=== PASSAGE ===
----------

Before WRIGHT, CANBY and REINHARDT, Circuit Judges.


MEMORANDUM* 

Defendant-Appellant Ausencio Hernandez-Garza appeals his conviction on counts of (1) conspiracy to possess cocaine with intent to distribute it, 21 U.S.C. § 846, and (2) possession or aiding and abetting the possession of cocaine with intent to distribute it, 21 U.S.C. § 841 and 18 U.S.C. § 2. Hernandez-Garza contends that the evidence offered at trial is insufficient to support his conviction because it fails to show that he knew that there was cocaine on the premises, was aware of a conspiracy to possess cocaine with intent to distribute it or acted knowingly in concert with others and with the purpose of furthering the conspiracy.

We affirm.

----------

=== RECORD SET ===
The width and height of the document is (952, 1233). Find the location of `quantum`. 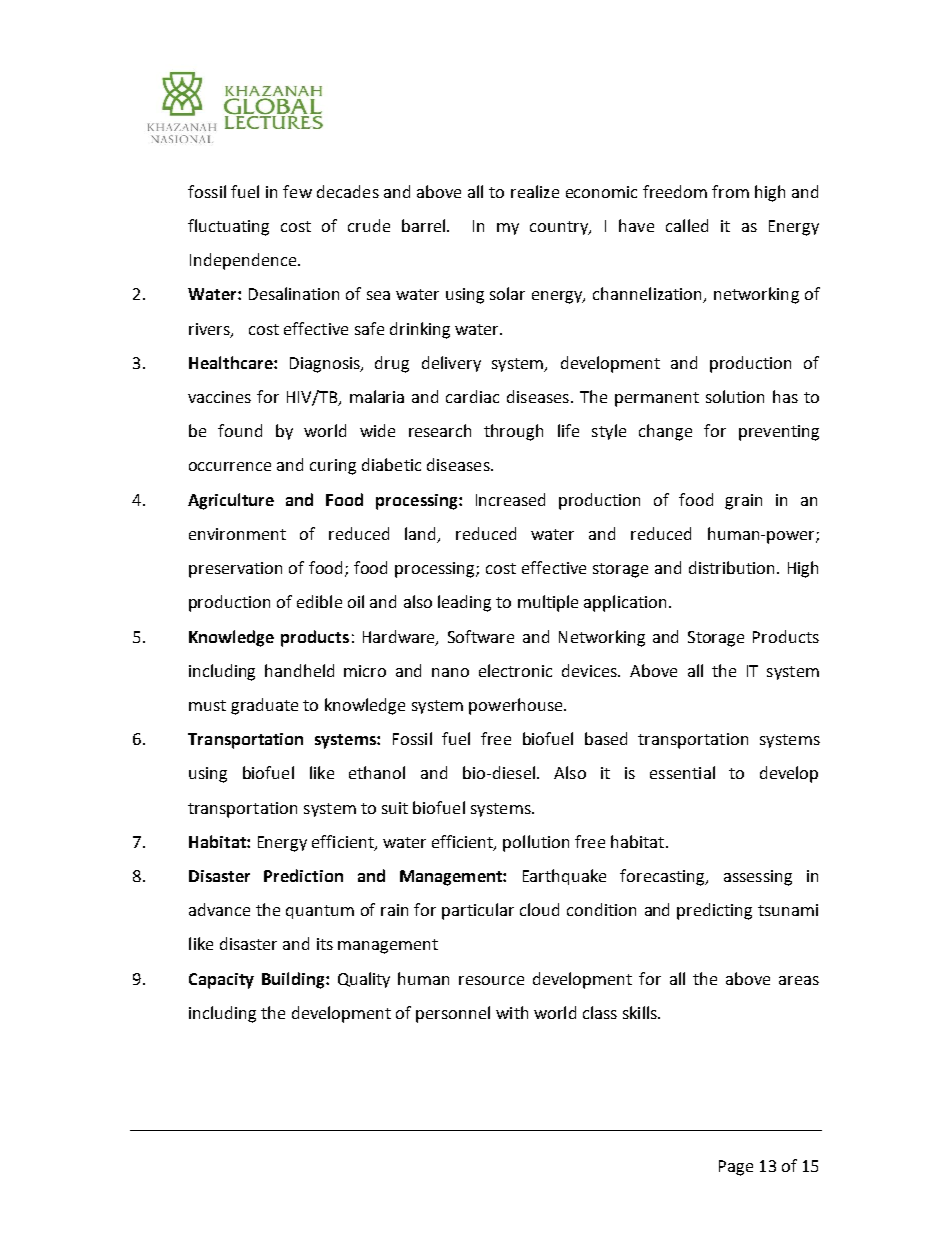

----------

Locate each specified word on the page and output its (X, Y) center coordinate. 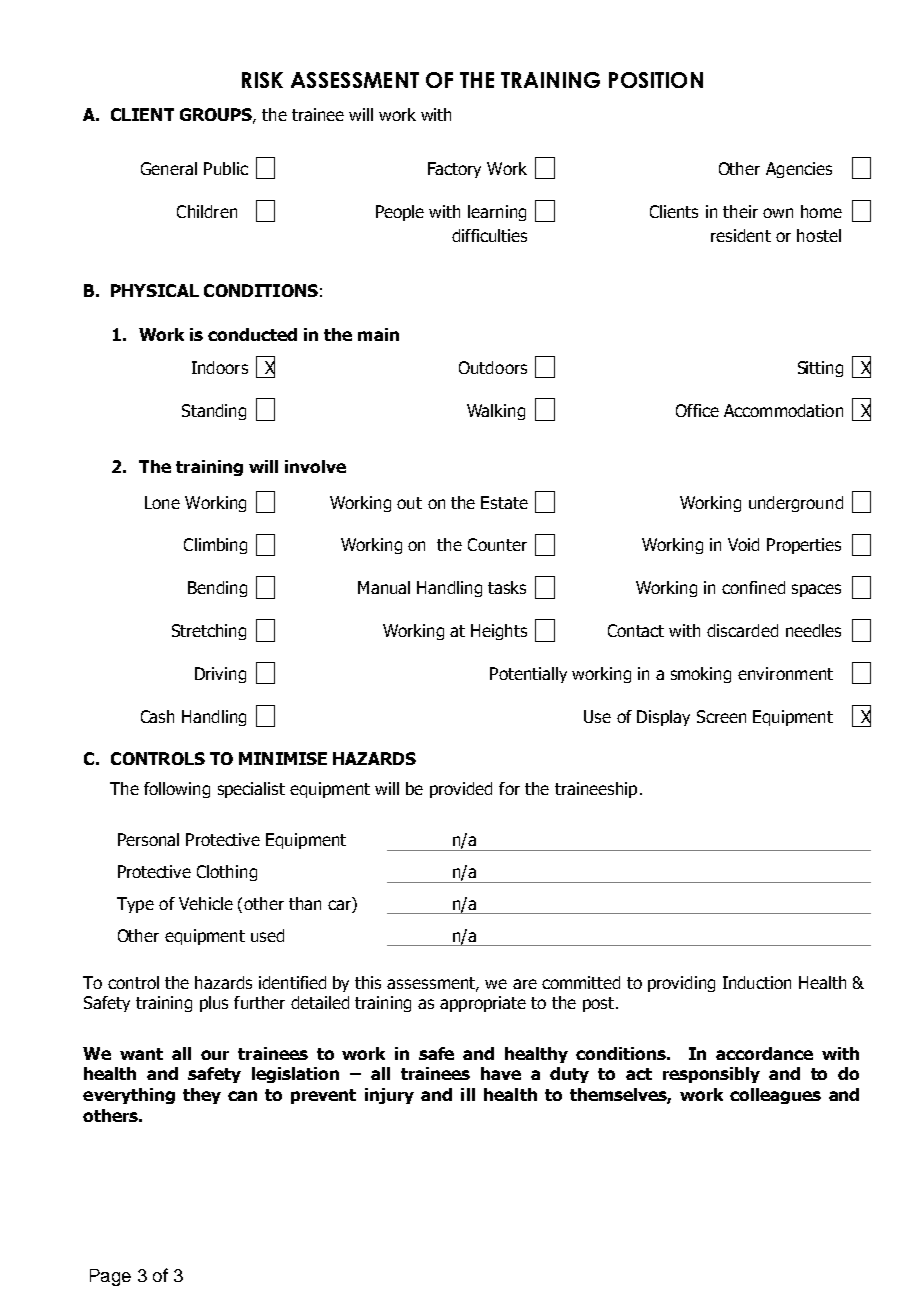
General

----------

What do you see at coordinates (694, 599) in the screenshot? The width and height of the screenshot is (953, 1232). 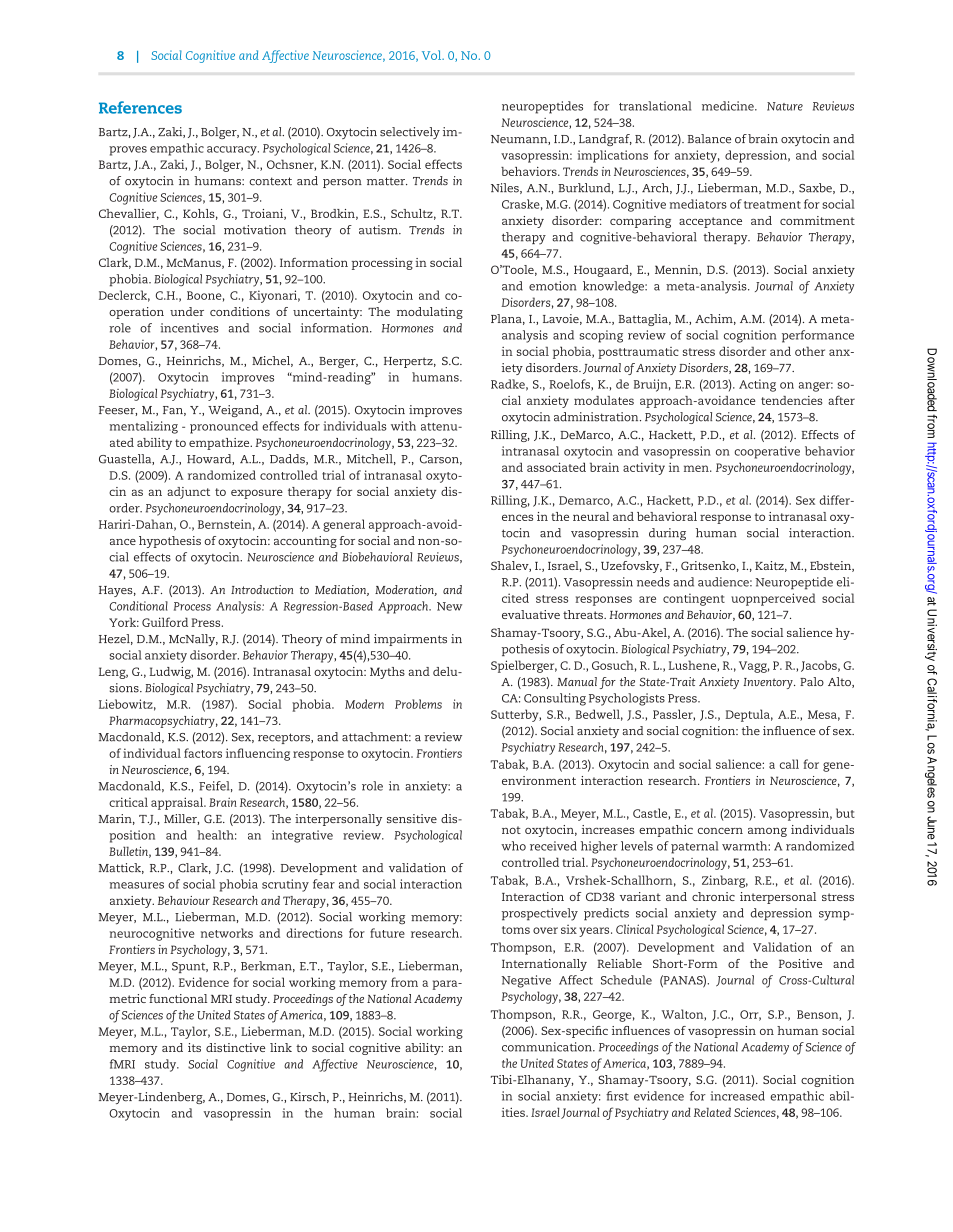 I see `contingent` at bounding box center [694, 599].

----------

=== EXERCISE A ===
Using the appellate memorandum above, answer the following:
(i) Which circuit judges heard the appeal?
(ii) Under which statute is the conspiracy count charged?
(iii) What does the court decide?
=== EXERCISE B ===
Write the next portion of the appellate memorandum on the cocaine conviction, beginning after its final sentence.

=== TASK RESULT A ===
(i) Wright, Canby and Reinhardt.
(ii) 21 U.S.C. § 846.
(iii) It affirms the conviction.

=== TASK RESULT B ===
DISCUSSION

In evaluating whether the evidence is sufficient to support Hernandez-Garza's conviction, we must determine whether, on viewing all of the evidence in a light most favorable to the government, any rational trier of fact could have found beyond a reasonable doubt the elements of the crimes for which Hernandez-Garza was convicted. United States v. Penagos, 823 F.2d 346, 348 (9th Cir. 1987). In making this determination, we draw all reasonable inferences in favor of the government. United States v. Goode, 814 F.2d 1353, 1355 (9th Cir. 1987) (citations omitted).

I. IS THE EVIDENCE SUFFICIENT TO SUPPORT HERNANDEZ-GARZA'S CONVICTION OF CONSPIRACY TO POSSESS COCAINE WITH INTENT TO DISTRIBUTE IT?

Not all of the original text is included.